┌─ Artikel
French 79 aka Simon Henner fabriziert eine extrem tighte Mischung aus Disco, French House und Pop und bringt damit bereits am Donnerstagabend das komplette Mojo zum Tanzen. Die Sterne stehen günstig für ihn: Mit seiner Musik trifft er genau den Disco-Nerv der Zeit und verneigt sich gleichzeitig vor Legenden wie Justice. So würde es mich nicht wundern, wenn er demnächst auf dem einen oder anderen Line Up Plakat der großen Open Airs hierzulande erscheint.

2. Petrol Girls [Gruenspan]

Eine Band wie ein Pulverfass. Petrol Girls haben etwas zu sagen, und sie sagen es laut! Von der ersten Sekunde an mit dem Fuß auf dem Gaspedal faucht, schreit und grölt sich Lead-Sängerin Ren Aldridge die Seele aus dem Leib und erzählt zwischendurch von Frauenrechten, Abtreibungen und den Zerschlag des Patriarchats. Ihr Album Baby ist ihr nunmehr Drittes und wütendstes. Grund genug, um der Band endlich die Aufmerksamkeit zu schenken, die sie verdient!

3. Caroline Rose [Resonanzraum]

Vielleicht DIE Überraschung des Festivals. Selten habe ich solch einen Energiebolzen gesehen, der verspielte Popsongs mit charmanten 80er Vibes und gleichzeitig viel Selbstironie ausstattet und zwischendurch noch die Energie findet, um ein paar Runden über die Bühne zu sprinten — um sich danach noch eine Bierdusche zur Belohnung zu geben. Grandiose Show einer ungemein sympathischen Band.

4. DŸSE [Gruenspan]

Dieses Gespann hat auch nach vielen gesehenen Konzerten noch nichts von seinem rohen Bums verloren. Es ist einfach immer wieder eine Freude, Jarii und Andrej zu beobachten wie sie sich in Rage spielen. An ihrem altbewährtem Konzept Gitarre, Schlagzeug, Geplapper und Vollgas hat sich nichts geändert. Gut so! Nächstes Mal aber trotzdem lieber wieder in einem kleinen Club, denn dort entfaltet sich der Noise-Core der beiden einfach am besten.

5. ATOEM [HeadCRASH]

Bleiben wir bei Zweiergespannen mit Bums: Auch ATOEM hat mir ordentlich den Kopf weggeblasen, allerdings ausschließlich auf elektronischer Ebene. Sich gegenüberstehend zündeten Gabriel Renault und Antoine Talon ein Live-Beatfeuerwerk ab, das alle Besucher zum Tagesabschluss wie einen Sog in ihre futuristischen Klangwelten eintauchen lassen hat. Wieso machen Duos aus Frankreich eigentlich immer so unverschämt gute elektronische Musik?
└─
» Aufgabe A
Das wievielte Album der Petrol Girls ist laut Artikel „Baby“?
Der Artikel und die Datensätze haben nichts miteinander zu tun.
┌─ Vorliegende Datensätze
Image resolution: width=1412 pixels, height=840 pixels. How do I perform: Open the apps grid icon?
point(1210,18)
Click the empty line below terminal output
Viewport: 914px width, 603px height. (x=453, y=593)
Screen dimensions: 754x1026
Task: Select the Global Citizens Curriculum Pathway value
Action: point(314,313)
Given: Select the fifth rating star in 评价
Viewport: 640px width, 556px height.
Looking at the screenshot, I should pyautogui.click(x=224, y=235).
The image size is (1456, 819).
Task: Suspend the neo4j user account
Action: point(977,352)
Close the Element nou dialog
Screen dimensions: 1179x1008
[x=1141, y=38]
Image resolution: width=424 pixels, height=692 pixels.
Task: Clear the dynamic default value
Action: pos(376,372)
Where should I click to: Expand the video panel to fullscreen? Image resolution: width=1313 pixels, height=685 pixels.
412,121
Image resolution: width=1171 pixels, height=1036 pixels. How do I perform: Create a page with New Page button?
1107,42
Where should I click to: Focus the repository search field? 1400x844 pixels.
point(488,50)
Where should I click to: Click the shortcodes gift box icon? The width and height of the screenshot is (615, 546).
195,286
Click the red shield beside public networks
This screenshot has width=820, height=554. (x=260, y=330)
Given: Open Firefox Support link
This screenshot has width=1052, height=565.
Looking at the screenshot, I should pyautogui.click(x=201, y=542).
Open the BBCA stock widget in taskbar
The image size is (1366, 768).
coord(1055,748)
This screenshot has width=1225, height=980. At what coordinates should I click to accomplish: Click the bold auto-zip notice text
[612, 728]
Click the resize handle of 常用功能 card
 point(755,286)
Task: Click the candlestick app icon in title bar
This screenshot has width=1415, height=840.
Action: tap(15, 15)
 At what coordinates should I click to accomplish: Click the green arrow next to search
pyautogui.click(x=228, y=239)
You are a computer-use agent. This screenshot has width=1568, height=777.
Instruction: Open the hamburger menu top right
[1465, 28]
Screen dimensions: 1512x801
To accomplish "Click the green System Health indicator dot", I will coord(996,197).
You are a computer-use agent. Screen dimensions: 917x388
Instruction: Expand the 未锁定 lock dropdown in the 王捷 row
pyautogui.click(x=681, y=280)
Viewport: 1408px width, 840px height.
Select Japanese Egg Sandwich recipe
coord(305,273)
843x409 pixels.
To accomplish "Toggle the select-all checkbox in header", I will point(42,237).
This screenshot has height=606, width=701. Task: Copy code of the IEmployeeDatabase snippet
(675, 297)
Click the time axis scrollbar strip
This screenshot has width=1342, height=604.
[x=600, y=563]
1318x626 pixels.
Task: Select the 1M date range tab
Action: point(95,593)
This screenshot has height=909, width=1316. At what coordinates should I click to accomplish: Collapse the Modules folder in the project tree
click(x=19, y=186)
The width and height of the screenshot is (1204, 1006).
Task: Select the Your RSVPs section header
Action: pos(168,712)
└─
» Aufgabe B
Ändere in den Datensätzen den Abschnitt, der mit der Zeile mit „You are a computer-use agent. Screen“ beginnt und mit der Zeile mit „coord(305,273)“ endet: Setze „Sichtbereich“ an die Stelle von „Viewport“ und gib nur diese Zeilen sonst unverändert aus.

» Lösung A
Es ist ihr drittes Album.

» Lösung B
You are a computer-use agent. Screen dimensions: 917x388
Instruction: Expand the 未锁定 lock dropdown in the 王捷 row
pyautogui.click(x=681, y=280)
Sichtbereich: 1408px width, 840px height.
Select Japanese Egg Sandwich recipe
coord(305,273)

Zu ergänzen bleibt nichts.